Business is about taking and minimizing risks as well as finding and maximizing opportunities. However, the Buy-Sell Agreement that Sue and Graeme had put together in 2005, when they thought their partnership would be successful, had not been looked at since then. Six years later, the business had changed and become much more valuable, but there was no agreement in place on how to value the business at its current market rate or fair market value, nor what terms should be offered to a new partner.

The result was that Graeme felt he was being pushed out, as Sue moved so quickly, and he did not think the business was ready to bring on a new partner. Rather than saying a straight ‘no’ to Sue when she first asked about bringing in another partner and would think about it, he meant ‘no’ but did not want to come straight out and say it. The tension of bringing in a new partner ultimately proved too much for the business, with Sue and Graeme each hiring an attorney to resolve the matter.

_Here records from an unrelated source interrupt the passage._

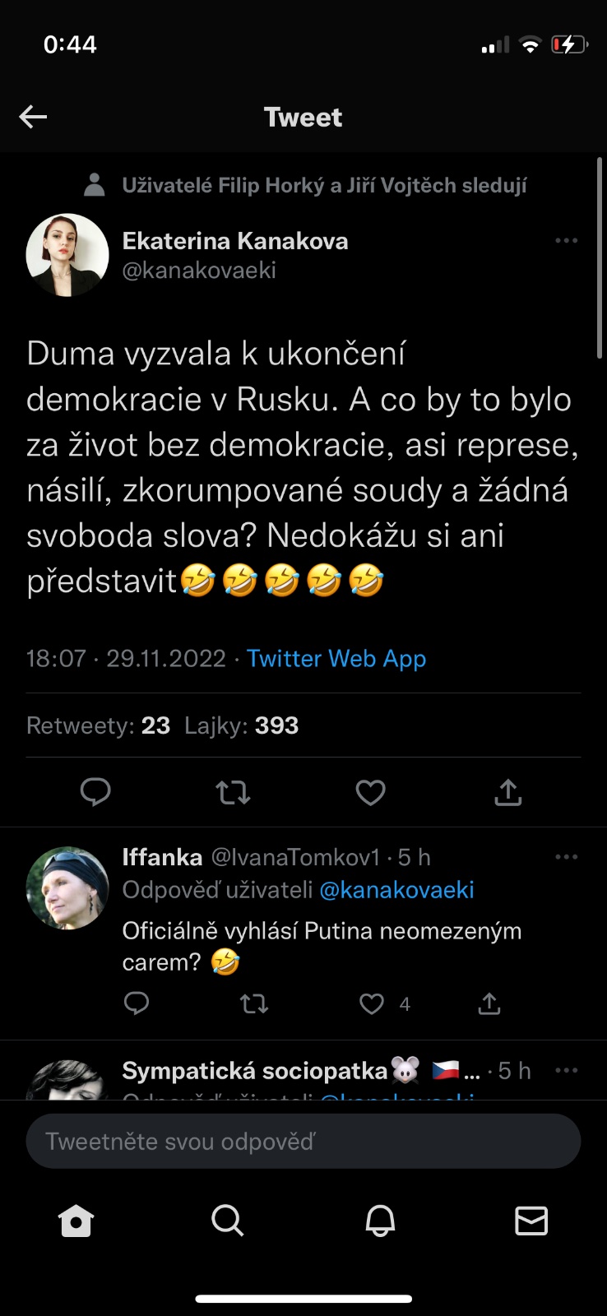This screenshot has height=1316, width=607.
Task: Open the Home tab
Action: [x=76, y=1221]
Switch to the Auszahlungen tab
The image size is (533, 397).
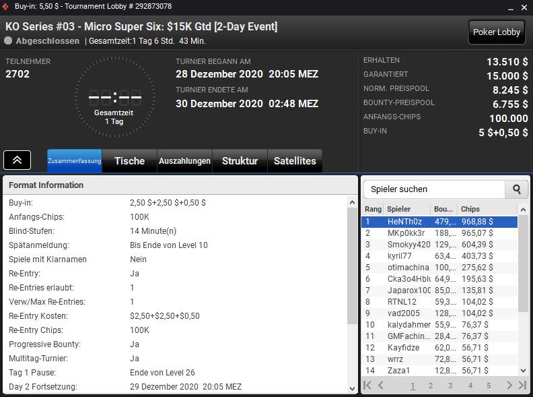click(184, 161)
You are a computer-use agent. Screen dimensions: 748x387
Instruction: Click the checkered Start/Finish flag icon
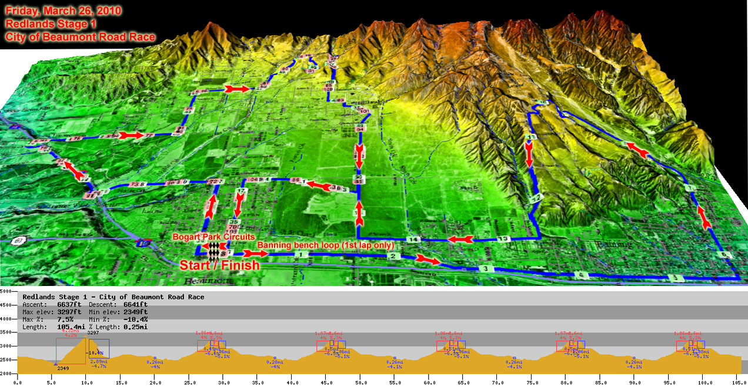coord(213,250)
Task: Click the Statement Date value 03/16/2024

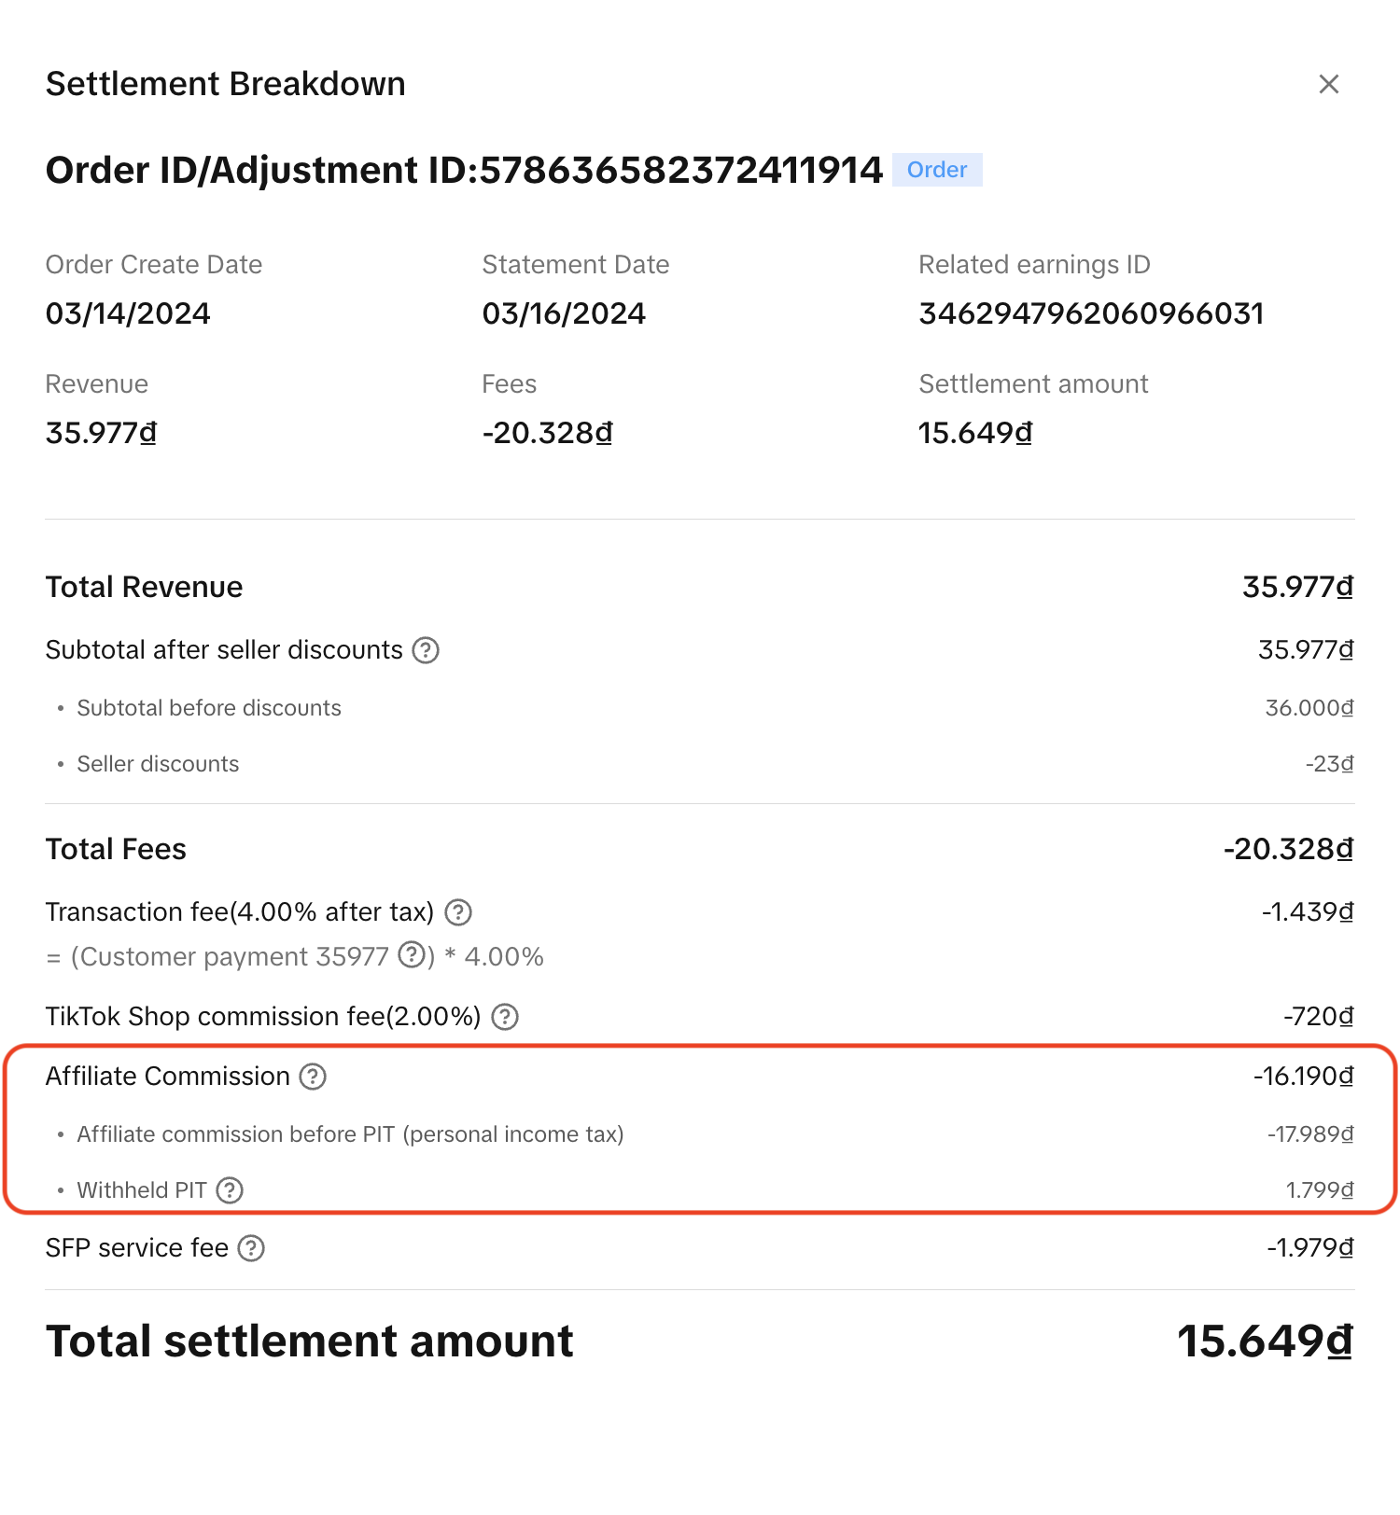Action: [564, 313]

Suppose a business decides to bring in a new partner. In that case, it’s critical to have a Buy-Sell Agreement that not only addresses a fair way to value the business but also outlines what will happen in case an existing partner decides to leave, including any compensation.

Insurable risk

One strategy to consider when creating a Buy-Sell Agreement is to identify the risks that an insurance policy will cover. For example, a good insurance policy will provide a payout to the business if one of the partners dies. This money is now available to pay down a debt that could otherwise harm the business due to the death of a partner. It doesn’t replace the partner, but it provides the necessary funds to stabilize the business, allowing the remaining partner to continue operating while they look for a replacement.

How do you create a Buy-Sell Agreement?

A Buy-Sell Agreement is a legal document. Once all parties sign the document, it becomes binding. Because it is such an important document, get help from an attorney with the right qualifications. The right attorney can break down the details and ensure it is clear to all parties.

When choosing an attorney, ensure they specialize in the relevant area of law. Examples include estate planning and business law, including contract law.

A well-crafted Buy-Sell Agreement can be one of the best investments two business partners can make. Just like the seasons, a business is in constant motion and ever-changing due to new technologies, laws, taxes, education, the stress and strains of the world, and the economy, and so it goes. The goal of a good Buy-Sell Agreement is that it will be ready to service the business, regardless of the season in which the business finds itself.